Unravelling potential mechanisms causing astrocytic death during early epileptogensis
1 Institute of Cellular Neuroscience, Medical Faculty, University of Bonn
Epilepsy is a disorder of the brain characterised by unprovoked, recurrent seizures and affects about 1% of the population worldwide. A deeper understanding of the cellular mechanisms leading to epilepsy is essential for the identification of novel targets for therapeutic intervention. Growing evidence suggests that dysfunctional astrocytes are crucial players in the development of temporal lobe epilepsy (TLE). In a mouse model of TLE with hippocampal sclerosis (HS) we found a transient but significant reduction in the number of GFAP-positive astrocytes in the CA1 stratum radiatum (SR) of the ipsilateral hippocampus, starting 4 hours after kainate-induced status epilepticus (SE). Xpro1959, a soluble TNFɑ antagonist, largely mitigated the decrease of astrocyte number. At 3 days after SE induction, astrocyte cell numbers recovered to the initial values, which was accompanied by enhanced proliferation. The goal of the present study was to elucidate molecular mechanism(s) causing astrocytic loss. We used immunohistochemical staining and semiquantitative RT-PCR analysis to identify markers of cell death mechanisms, 4 hours after epilepsy induction. We did not find any cleaved-caspase 3 or TUNEL positive astrocytes in the epileptic tissue, ruling out the involvement of apoptotic death.
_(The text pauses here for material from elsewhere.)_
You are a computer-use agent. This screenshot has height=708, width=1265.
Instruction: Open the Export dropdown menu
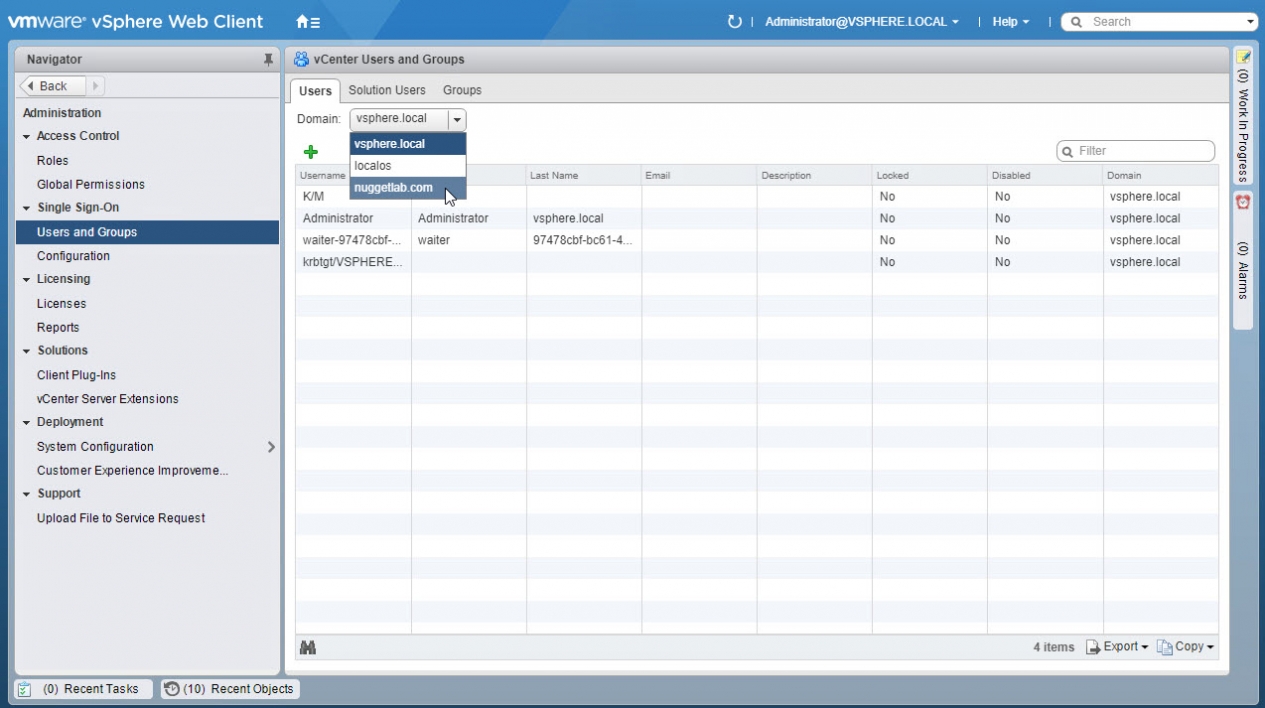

A contribution of autophagic cell death could also be excluded since we observed only low/negligible expression of autophagy-related genes and proteins (lc3a, lamp2, becn1, LC3B). However, we found a significant increase of receptor interacting protein kinase 3 (RIPK3)- and mixed lineage kinase domain-like protein (MLKL)-positive astrocytes, as well as enhanced expression of the corresponding necroptosis-related genes (ripk3 and mlkl) in the ipsilateral CA1 SR of kainate-injected mice. Moreover, using phospho-specific antibodies ipsilaterally we observed phosphorylation of MLKL (pMLKL) and the formation of necrosome complexes between RIPK3 and pMLKL in kainate-injected animals. Co-localization analysis showed translocation of pMLKL to the nucleus and the plasma membrane in astrocytes of the ipsilateral hippocampus. Taken together, the present study suggests that a considerable proportion of hippocampal astrocytes undergo necroptotic cell death during early epileptogenesis.